• TEXT BLOCK
-------

I've sent a patch to Trond to change lockd to pick up the state number
from SM_MON replies. lockd could also do an SM_UNMON_ALL when it is
first loaded, and pick up the state number from its reply.
>> o statd still has client duties: it has to post NLM callbacks to
>> the local lockd. Sending notifications to remote peers is not so
>> different from that, conceptually. One could argue, therefore, that
>> we should split that piece out of statd as well, but that would mean
>> we fork/exec every time we get an unauthenticated SM_NOTIFY request
>> from a monitored peer. That exposes a DoS vulnerability.
>
> Yes, client duties. But a client for a different protocol.
> I think we have a strawman argument here. I would certainly never
> suggest that the lockd call back should be done by a separate process.
>
> At it's core, statd works like this:
> lockd says to statd "Tell me if X restarts, and tell X if I
> restart".
> So statd listen for X to say "I have restarted" and passes that on
> to to lockd.
> Statd cannot directly tell X that it has restarted because it will
> have died first. So it leaves a note (on the fridge) for someone
> else to do it. That "someone else" is sm-notify.
> So sm-notify is running on behalf of the statd from before the last
> reboot. In that sense it is quite separate from the currently
> running statd.
>
>> o statd has to wait while sm-notify copies the monitor list. It
>> really shouldn't accept SM_MON requests while the notification list
>> is
>> created. But if it waits for long, it will appear that the NSM
>> service has died. So there is some non-trivial synchronization
>> between the two, and that appears to be split between statd and sm-
>> notify today (and that synchronization requirement isn't documented
>> in
>> any way).
>
> Sounds like there could be an implementation problem here.
> I don't think sm-notify need to copy the monitor list exactly. It
> just needs to move it out of the way so statd has a clean slate.
> mv /var/lib/nfs/sm /var/lib/nfs/sm.bak.$UNIQUE
> mkdir /var/lib/nfs/sm
> # let statd continue
> # shuffle through files in /var/lib/nfs/sm.bak*
The current implementation is careful to preserve some or all existing
files in sm.bak. Basically if a previous notification never
succeeded, the file for that peer stays in sm.bak, and sm-notify will
try to notify that host again during the next reboot. So, a file can
be overwritten, but files for old peers are preserved in this case.
This seems reasonable to ensure peers are notified, although we may
get a growing number of files in some situations. We could assess a
timeout -- after 5 reboots, we can be fairly certain the peer isn't
coming back, and that the file should be removed.
> And while I agree that more documentation is a good thing, I think the
> synchronization is enforced so documentation isn't essential.
> statd runs sm-notify before doing anything. sm-notify does the
> minimum for synchronization before forking and exiting and allowing
> statd to continue. (or maybe not as I discover below)

-------

• GIVEN ENTRIES

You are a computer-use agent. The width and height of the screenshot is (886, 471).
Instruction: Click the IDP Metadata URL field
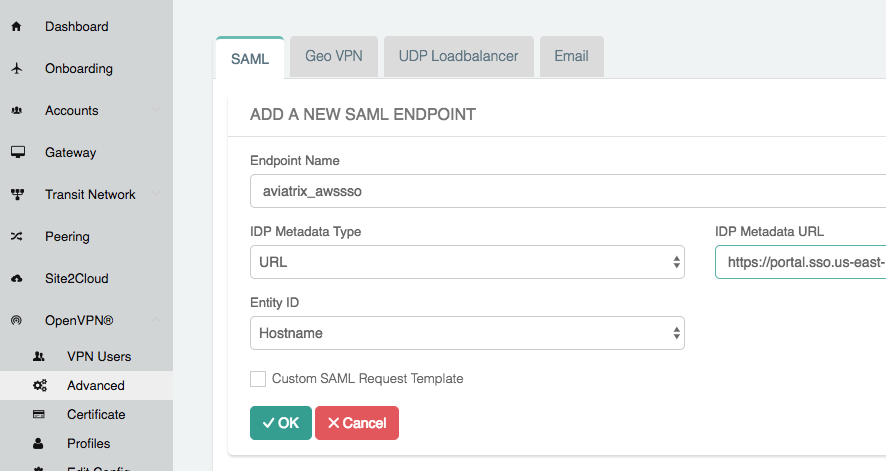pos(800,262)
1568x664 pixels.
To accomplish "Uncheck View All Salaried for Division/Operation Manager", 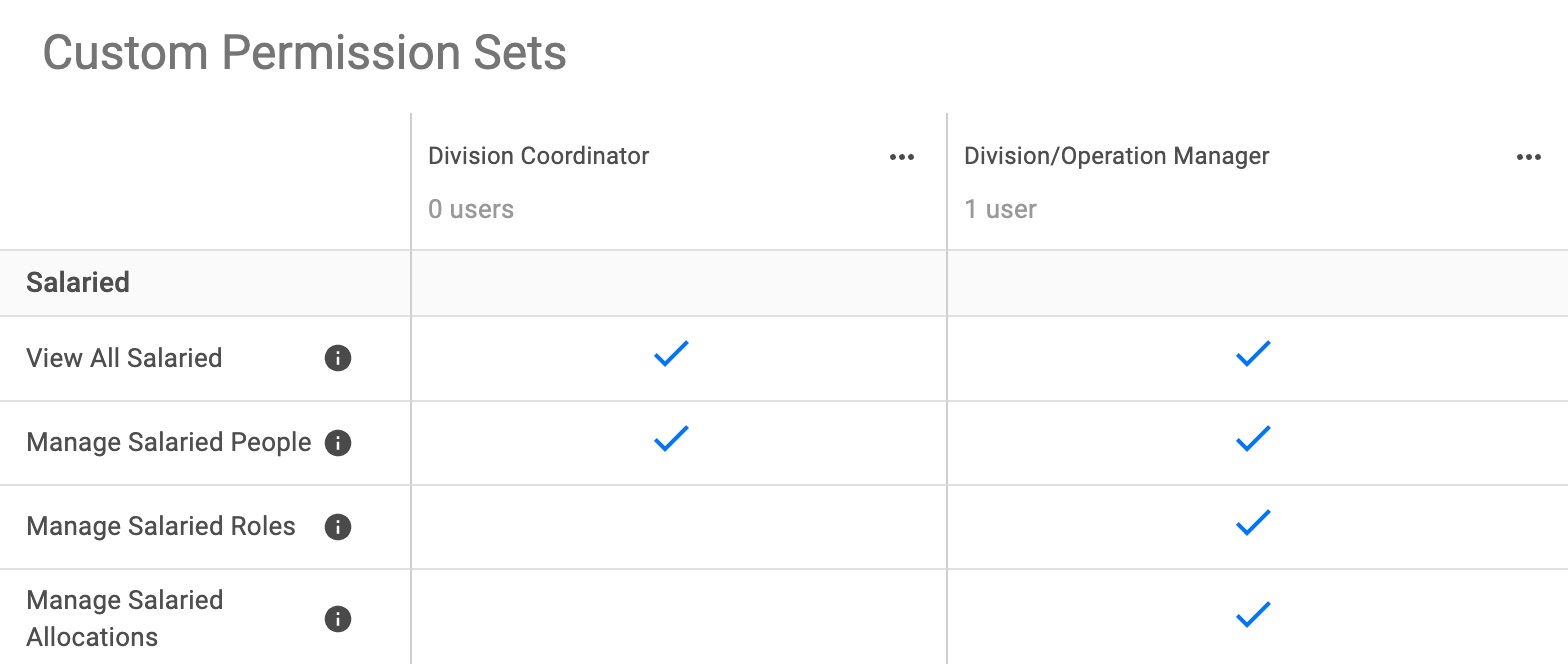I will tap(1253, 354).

-------

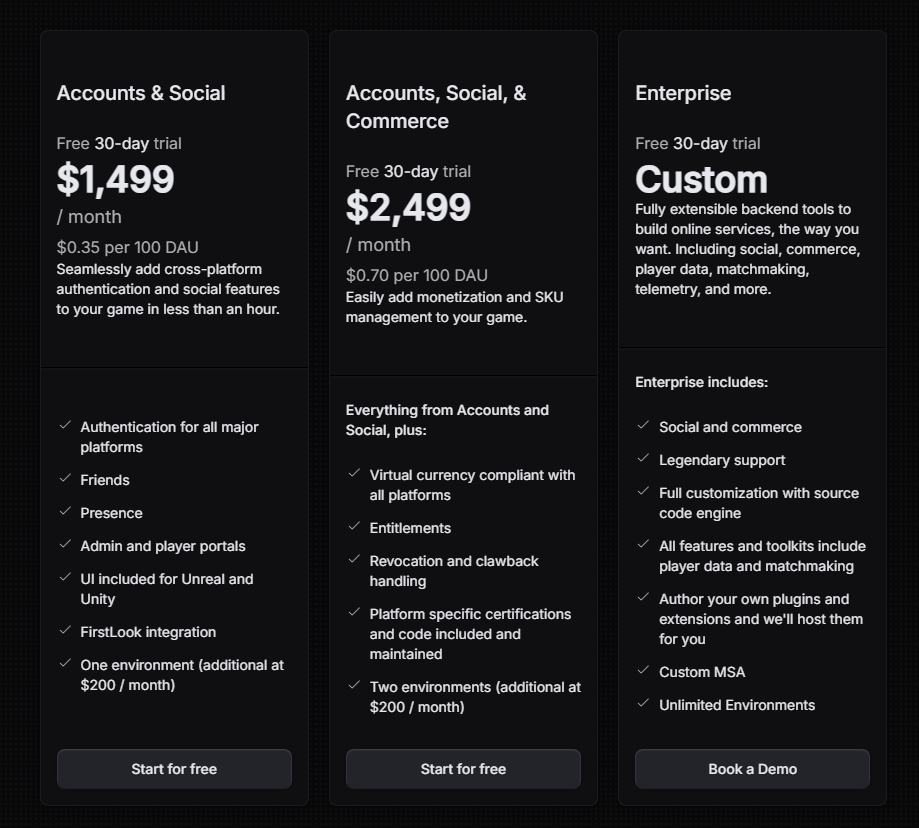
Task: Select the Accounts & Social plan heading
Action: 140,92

-------

• TO BE DONE
a: Return everything from "I've sent a" down to "from its reply." in the statd discussion, copied word for word.
b: In the statd discussion, what happens to a peer's file in sm.bak when a previous notification never succeeded?

• THE ANSWERS
a:
I've sent a patch to Trond to change lockd to pick up the state number
from SM_MON replies. lockd could also do an SM_UNMON_ALL when it is
first loaded, and pick up the state number from its reply.

b: The file stays in sm.bak, and sm-notify tries to notify that host again during the next reboot.